Сначала я услышал, как в двери провернулся ключ, затем дверь открылась и в камеру зашли двое в серо-синих арестантских костюмах. Замерев на долю секунды в дверях, они синхронно шагнули в мою сторону и замахнулись.
Моей реакции хватило на то, чтобы уйти от первого удара, в голову, но второй кулак, хоть и чуть смазано, но все же попал мне в правый бок, как раз под ребра. Острая боль в печени скрутила меня и повалила на колени. Мне как будто отключили кислород. Вся правая половина тела сжалась. Я едва не повалился на бок. Но при этом мое сознание оставалось кристально четким. Вместе с болью я получил понимание того, что все мои расчеты оказались не верными.
Но потом произошла вторая вещь, и я моментально забыл о скручивающем мое тело спазме. Как будто у меня в горле сняли заглушку и воздух снова потек в легкие.
— Вышли! — Тихий, но властный голос раздался от двери и в камеру вошел не высокий грузный мужчина, светло серо-голубая форменная рубашка, галстук с орлом на зажиме, погоны с тремя звездами. Ежик седых волос, крупный пористый нос и собранные в чайку кустистые брови.

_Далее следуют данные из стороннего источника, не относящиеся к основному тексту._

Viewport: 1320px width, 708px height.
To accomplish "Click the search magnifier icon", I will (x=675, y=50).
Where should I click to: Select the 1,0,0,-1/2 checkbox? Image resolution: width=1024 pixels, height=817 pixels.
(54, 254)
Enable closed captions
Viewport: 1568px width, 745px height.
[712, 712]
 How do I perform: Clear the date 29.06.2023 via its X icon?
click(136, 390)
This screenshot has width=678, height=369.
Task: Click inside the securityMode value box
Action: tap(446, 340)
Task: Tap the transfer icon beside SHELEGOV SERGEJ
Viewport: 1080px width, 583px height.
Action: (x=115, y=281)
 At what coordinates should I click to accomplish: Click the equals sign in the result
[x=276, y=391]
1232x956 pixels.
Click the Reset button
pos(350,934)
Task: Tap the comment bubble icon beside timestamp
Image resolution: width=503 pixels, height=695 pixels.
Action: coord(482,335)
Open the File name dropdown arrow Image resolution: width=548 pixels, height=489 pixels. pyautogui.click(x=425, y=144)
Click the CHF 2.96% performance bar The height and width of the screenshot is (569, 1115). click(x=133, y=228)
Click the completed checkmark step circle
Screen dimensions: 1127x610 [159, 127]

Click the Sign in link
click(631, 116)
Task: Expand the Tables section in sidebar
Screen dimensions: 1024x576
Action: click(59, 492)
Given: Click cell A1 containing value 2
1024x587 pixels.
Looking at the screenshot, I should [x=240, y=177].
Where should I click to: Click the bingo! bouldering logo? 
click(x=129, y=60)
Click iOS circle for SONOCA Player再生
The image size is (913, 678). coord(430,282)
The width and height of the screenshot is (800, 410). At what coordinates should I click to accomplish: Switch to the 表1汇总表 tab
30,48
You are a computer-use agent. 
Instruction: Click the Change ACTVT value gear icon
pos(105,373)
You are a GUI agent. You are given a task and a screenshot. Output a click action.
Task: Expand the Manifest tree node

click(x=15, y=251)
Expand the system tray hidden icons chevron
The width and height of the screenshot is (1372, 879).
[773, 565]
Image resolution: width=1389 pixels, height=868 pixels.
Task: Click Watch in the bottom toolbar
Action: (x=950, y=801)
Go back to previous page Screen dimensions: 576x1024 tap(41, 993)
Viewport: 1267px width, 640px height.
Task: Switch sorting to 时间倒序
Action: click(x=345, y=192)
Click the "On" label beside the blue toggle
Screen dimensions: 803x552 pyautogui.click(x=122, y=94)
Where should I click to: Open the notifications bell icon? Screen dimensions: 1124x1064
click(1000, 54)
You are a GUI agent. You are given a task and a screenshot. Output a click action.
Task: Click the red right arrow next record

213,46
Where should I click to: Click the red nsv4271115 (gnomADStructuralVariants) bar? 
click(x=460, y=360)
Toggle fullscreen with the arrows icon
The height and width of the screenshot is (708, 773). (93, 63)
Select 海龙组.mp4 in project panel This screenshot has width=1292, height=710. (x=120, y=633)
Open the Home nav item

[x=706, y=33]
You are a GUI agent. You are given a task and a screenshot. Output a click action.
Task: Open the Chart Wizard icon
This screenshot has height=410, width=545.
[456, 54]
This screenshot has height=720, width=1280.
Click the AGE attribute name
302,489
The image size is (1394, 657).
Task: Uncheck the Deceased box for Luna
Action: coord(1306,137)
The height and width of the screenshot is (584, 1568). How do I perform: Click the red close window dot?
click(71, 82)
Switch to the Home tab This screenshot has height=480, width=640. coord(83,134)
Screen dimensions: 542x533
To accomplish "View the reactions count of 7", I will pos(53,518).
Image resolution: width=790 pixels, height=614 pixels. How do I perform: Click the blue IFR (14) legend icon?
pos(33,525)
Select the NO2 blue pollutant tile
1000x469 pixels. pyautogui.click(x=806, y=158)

Как я ждал этого человека. Полковник. Хозяин тюрьмы. Теперь можно работать!
Глава 23
Форменная рубашка, погоны с треугольником больших звезд, расстегнутый воротничок, при этом чуть приспущенный галстук скреплен тускло поблескивающим, вероятно золотым, зажимом с двуглавым орлом. Массивная шея, выпирающий подбородок, массивные, чуть заплывшие жиром скулы, большой нос с горбинкой чуть скошен влево, как будто когда-то был перебит. Короткие седые волосы торчат жестким ежиком словно проволочные. Глубокая складка на переносице почти что соединяет жесткие брови в одну ломаную линию. Водянистые, светло голубые, будто бы выцветшие глаза внимательно изучают меня.
А я улыбаюсь. Я держусь за правый бок, до сих пор не могу нормально вдохнуть. И улыбаюсь. Теперь все будет хорошо. Он пришел. Значит я спланировал верно.
— Максим Александрович. Во-первых, прошу накрепко запомнить. Я вас в жизни никогда не видел. Я с вами никогда не разговаривал. Вы никогда не были в моем учреждении. Доказать обратное вы все равно никогда не сможете. А вот я приведу дюжину офицеров и столько же заключенных, которые подтвердят, что я весь день провел на мероприятии. Это понятно?